Neither Barbie nor the Transformers has much market share in a place like Zimbabwe, where a school teacher would have to work for a month to afford the most minimalist of Mattel’s offerings. More than 80 percent of the adult population is unemployed, life expectancy is just 34 years, and over 20 percent of the children are orphans.

Yet even in such dire circumstances, kids will be kids – and Zimbabwean’s sort through the detritus of towns and cities for Vaseline jar caps and shoe polish lids, for pieces of wire, discarded buttons, scraps of cloth and bits of yarn that became their dolls, their cars, their fantasies.

Awed by their imagination and spirit, in 2005, Dennis Gaboury, an American sculptor spending the year in Bulawayo, Zimbabwe’s second largest city, sponsored a competition among the city’s orphans to encourage and reward their creativity. More than 250 boys and girls built dolls and trucks, motorcycles, airplanes and helicopters. And in the Spring of 2006, at special awards show, they all received prizes – movie tickets and back packs, beans and pencils, courtesy of local and international donors. Their toys were displayed in an exhibition mounted at the National Gallery, and the top four toymakers garnered something even more spectacular – an airplane ride over their own hometown.

But the orphans gained more than their prizes and their moment in the spotlight: The toys were sold in the United States that summer and from the proceeds from that sale, every child who participated took home a basket of food sufficient to feed a family for a month, notebooks and pencils for school, and enough money to pay school fees. For the first time in their lives, they glimpsed the possibility of earning money by working with their own hands. In a world where charity and handouts are the coin of the realm, they caught an inkling of dignity.

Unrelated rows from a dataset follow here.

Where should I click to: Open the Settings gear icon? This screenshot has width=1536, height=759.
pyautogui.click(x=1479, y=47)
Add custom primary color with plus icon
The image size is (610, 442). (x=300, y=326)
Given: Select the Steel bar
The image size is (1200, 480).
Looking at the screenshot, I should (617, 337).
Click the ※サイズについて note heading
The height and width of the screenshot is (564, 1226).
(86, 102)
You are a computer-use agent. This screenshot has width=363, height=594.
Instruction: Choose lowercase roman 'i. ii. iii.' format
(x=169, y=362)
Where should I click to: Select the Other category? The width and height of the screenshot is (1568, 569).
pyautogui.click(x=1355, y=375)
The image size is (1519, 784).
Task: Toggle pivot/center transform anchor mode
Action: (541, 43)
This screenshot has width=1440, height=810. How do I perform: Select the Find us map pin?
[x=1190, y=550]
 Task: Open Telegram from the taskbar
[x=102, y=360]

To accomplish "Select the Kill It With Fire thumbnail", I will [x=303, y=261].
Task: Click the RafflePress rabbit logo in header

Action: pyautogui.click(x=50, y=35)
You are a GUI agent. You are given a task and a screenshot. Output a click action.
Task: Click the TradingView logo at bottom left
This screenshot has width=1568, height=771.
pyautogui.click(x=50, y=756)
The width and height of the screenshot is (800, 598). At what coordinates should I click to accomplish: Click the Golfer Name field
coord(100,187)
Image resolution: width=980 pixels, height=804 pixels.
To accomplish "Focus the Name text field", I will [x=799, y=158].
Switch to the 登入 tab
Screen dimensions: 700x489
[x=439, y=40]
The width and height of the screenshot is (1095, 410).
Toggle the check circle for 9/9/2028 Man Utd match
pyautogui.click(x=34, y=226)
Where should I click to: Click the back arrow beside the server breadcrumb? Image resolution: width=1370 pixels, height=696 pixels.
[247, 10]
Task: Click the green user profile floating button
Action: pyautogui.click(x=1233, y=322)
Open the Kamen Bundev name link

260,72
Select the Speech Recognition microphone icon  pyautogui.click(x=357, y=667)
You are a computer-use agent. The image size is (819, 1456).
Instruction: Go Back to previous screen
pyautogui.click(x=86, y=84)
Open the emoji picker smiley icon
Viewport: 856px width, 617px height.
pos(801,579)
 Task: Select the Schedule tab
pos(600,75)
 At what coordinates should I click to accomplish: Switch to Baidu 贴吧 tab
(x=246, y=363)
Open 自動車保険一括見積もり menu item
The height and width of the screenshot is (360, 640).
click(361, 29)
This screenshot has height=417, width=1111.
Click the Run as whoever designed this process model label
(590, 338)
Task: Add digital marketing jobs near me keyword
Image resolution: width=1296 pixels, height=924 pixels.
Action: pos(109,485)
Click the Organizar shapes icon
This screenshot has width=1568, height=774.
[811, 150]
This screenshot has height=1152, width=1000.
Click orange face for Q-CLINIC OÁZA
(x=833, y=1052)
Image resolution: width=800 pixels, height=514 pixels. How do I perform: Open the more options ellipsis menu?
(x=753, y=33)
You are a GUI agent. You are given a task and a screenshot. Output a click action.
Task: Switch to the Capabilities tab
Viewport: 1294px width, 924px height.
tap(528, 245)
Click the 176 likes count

What began as a one-time competition morphed into an annual happening and Zimkids not only continued to provide food for orphans from across the city but rewarded the best toy makers from each neighborhood with a train trip to Victoria Falls and, in the Spring of 2008, a week-long adventure to an outdoor camp in the Matopos Hills just outside Bulawayo.

As support for his efforts grew back in the U.S., Dennis realized that he could do more than skim the surface of the lives of a large group of orphans with a food basket and the occasional outing. By committing their resources to a smaller group, in a single neighborhood, by creating meaningful relationships with each individual child and his/her caregivers, Zimkids could have a substantial and sustained impact.

Today, as a charitable trust under Zimbabwean law, Zimkids serves 160 orphans and growing in Pumula North, one of Bulawayo’s poorest and most underserved neighborhoods.